══ Input records ══

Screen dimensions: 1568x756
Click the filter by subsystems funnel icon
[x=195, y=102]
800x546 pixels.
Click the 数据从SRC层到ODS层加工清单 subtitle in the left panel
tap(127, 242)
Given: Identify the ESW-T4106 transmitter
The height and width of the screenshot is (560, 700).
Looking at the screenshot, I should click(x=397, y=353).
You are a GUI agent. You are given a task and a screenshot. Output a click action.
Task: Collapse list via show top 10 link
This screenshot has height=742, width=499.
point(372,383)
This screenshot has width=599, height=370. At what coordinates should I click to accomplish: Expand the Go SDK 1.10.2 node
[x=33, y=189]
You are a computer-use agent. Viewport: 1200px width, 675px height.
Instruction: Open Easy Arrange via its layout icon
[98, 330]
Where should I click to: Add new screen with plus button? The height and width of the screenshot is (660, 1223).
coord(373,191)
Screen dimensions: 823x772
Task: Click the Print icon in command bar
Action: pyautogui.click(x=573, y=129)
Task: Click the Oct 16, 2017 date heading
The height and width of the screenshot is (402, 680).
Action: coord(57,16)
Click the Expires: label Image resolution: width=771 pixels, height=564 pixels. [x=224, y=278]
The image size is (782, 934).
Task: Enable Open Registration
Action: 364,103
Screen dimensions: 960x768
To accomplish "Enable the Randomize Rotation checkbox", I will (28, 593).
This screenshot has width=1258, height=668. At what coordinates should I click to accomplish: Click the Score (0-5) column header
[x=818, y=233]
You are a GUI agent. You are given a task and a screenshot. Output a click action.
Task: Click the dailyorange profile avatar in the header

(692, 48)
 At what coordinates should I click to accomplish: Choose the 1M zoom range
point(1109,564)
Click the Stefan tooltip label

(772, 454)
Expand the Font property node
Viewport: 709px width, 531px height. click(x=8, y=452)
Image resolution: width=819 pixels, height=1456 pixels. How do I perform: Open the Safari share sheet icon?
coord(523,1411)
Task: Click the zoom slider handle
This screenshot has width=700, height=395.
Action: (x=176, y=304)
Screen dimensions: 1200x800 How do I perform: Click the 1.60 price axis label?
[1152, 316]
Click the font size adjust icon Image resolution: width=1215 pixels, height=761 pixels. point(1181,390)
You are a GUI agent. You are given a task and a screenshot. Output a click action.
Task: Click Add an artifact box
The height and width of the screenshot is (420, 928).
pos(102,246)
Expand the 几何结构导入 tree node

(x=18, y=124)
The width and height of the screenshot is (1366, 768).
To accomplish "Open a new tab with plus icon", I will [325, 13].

═══

*About this task*: An exact restatement of all the entries above is needed.

*Task answer*:
Screen dimensions: 1568x756
Click the filter by subsystems funnel icon
[x=195, y=102]
800x546 pixels.
Click the 数据从SRC层到ODS层加工清单 subtitle in the left panel
tap(127, 242)
Given: Identify the ESW-T4106 transmitter
The height and width of the screenshot is (560, 700).
Looking at the screenshot, I should click(x=397, y=353).
You are a GUI agent. You are given a task and a screenshot. Output a click action.
Task: Collapse list via show top 10 link
This screenshot has height=742, width=499.
point(372,383)
This screenshot has width=599, height=370. At what coordinates should I click to accomplish: Expand the Go SDK 1.10.2 node
[x=33, y=189]
You are a computer-use agent. Viewport: 1200px width, 675px height.
Instruction: Open Easy Arrange via its layout icon
[98, 330]
Where should I click to: Add new screen with plus button? The height and width of the screenshot is (660, 1223).
coord(373,191)
Screen dimensions: 823x772
Task: Click the Print icon in command bar
Action: pyautogui.click(x=573, y=129)
Task: Click the Oct 16, 2017 date heading
The height and width of the screenshot is (402, 680).
Action: coord(57,16)
Click the Expires: label Image resolution: width=771 pixels, height=564 pixels. [x=224, y=278]
The image size is (782, 934).
Task: Enable Open Registration
Action: 364,103
Screen dimensions: 960x768
To accomplish "Enable the Randomize Rotation checkbox", I will (28, 593).
This screenshot has width=1258, height=668. At what coordinates should I click to accomplish: Click the Score (0-5) column header
[x=818, y=233]
You are a GUI agent. You are given a task and a screenshot. Output a click action.
Task: Click the dailyorange profile avatar in the header

(692, 48)
 At what coordinates should I click to accomplish: Choose the 1M zoom range
point(1109,564)
Click the Stefan tooltip label

(772, 454)
Expand the Font property node
Viewport: 709px width, 531px height. click(x=8, y=452)
Image resolution: width=819 pixels, height=1456 pixels. How do I perform: Open the Safari share sheet icon?
coord(523,1411)
Task: Click the zoom slider handle
This screenshot has width=700, height=395.
Action: (x=176, y=304)
Screen dimensions: 1200x800 How do I perform: Click the 1.60 price axis label?
[1152, 316]
Click the font size adjust icon Image resolution: width=1215 pixels, height=761 pixels. point(1181,390)
You are a GUI agent. You are given a task and a screenshot. Output a click action.
Task: Click Add an artifact box
The height and width of the screenshot is (420, 928).
pos(102,246)
Expand the 几何结构导入 tree node

(x=18, y=124)
The width and height of the screenshot is (1366, 768).
To accomplish "Open a new tab with plus icon", I will [325, 13].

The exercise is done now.